So, let me start off by saying this article will not be a rundown of hottest technology to hit the architecture scene. True, things like holographic design, big data, virtual reality, the use of scanning, digital photography, and drones to create models of existing conditions, and 3D printing are revolutionising both the way projects are moved from concept to construction as well as the speed with which that happens.
But, there is a far greater revolution happening within the architecture industry that is not getting the attention it deserves. Some of these disruptive technologies are breaking and remaking business models and ultimately redefining the concepts of service and value in architecture. The most significant change is happening within- on an organisational level.
Time for a New Perspective
It’s well known that the architecture industry as a whole is notoriously slow when it comes to the adaptation of new, transformative technologies. While many firms in the architecture industry try to position themselves as the avant-garde in design, some of those same practices are quite conspicuously cumbersome.
There is actually a deep issue at play over here. Interwoven within the very fabric of the industry is an outdated mentality that affects all but the most forward-thinking firms: that the architect sits at the centre of the project. This may have been the case thirty years ago when the architecture practice was responsible for translating the client’s needs into a design that would then be given over to the associated engineering and construction firms.
But, times have changed.
Now the architect is getting pushed aside… pushed by a growing field of engineering and construction companies that offer architecture services… pushed by technological advances that aid in the design process, but at the same time can make the architect and his or her expertise obsolete… pushed by clients who now demand a more comprehensive and complex service, yet do not want to pay more for it.
It’s not that architects and their practices are no longer needed, but their approach must change: from project director to consultant, from leader to facilitator.

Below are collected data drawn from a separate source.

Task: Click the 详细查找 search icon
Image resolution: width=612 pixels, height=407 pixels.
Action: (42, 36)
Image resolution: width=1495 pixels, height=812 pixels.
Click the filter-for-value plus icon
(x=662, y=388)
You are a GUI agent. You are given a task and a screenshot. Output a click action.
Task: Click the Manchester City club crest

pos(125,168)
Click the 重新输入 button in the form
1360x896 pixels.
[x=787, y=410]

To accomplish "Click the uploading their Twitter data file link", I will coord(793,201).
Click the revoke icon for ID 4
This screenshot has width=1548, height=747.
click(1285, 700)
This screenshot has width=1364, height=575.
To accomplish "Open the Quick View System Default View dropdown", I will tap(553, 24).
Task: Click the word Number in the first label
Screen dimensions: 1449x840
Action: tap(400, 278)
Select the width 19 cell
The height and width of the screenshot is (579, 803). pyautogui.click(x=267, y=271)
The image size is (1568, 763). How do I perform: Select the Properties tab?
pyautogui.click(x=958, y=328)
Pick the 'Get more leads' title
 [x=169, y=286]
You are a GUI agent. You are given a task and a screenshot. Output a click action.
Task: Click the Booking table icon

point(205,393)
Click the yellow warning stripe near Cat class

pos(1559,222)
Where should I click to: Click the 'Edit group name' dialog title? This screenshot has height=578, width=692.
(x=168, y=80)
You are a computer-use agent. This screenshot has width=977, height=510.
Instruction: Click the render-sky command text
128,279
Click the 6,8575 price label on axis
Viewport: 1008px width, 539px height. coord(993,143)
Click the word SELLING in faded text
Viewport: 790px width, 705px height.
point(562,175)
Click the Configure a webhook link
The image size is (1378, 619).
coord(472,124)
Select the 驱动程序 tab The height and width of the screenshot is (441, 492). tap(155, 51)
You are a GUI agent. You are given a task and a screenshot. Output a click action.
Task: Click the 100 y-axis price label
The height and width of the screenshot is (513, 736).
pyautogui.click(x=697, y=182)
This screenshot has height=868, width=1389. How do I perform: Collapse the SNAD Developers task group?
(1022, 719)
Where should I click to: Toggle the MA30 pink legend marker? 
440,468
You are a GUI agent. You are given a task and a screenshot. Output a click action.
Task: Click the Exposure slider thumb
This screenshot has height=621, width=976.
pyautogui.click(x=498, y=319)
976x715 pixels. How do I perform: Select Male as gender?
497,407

The firms that recognise this trend and go along with it, instead of fighting it or denying that it even exists, are the ones that will continue to thrive.
Using Technology to Transform the Architecture Practice
Today, the forefront of innovation in architecture lies within the organisational structure and day to day operations of the architecture practice. This is where technology is playing the most pivotal role.
For example, an assortment of mobile and cloud-based solutions are starting to replace conventional communication such as email. This one small change can dramatically foster collaboration, enhance communication between members of an extended design team, and allow architecture firms to make decisions based on client feedback.
In the last few years there has been the growing adoption of building information modelling (BIM). BIM has enabled architecture firms and their partners to better collaborate on project design details, determine constructability, and ultimately avoid many of the deficiencies in architectural design that often crop up as construction begins.
Current and past project data is also migrating to cloud-based storage creating a repository of information that can be instantly accessed on demand, re-examined, and even re-used by future design teams.
Such tools are game changers primarily because they redefine the role architects play in the design process. In the end, architects may find themselves once again in the centre of projects, but as facilitators not dictators.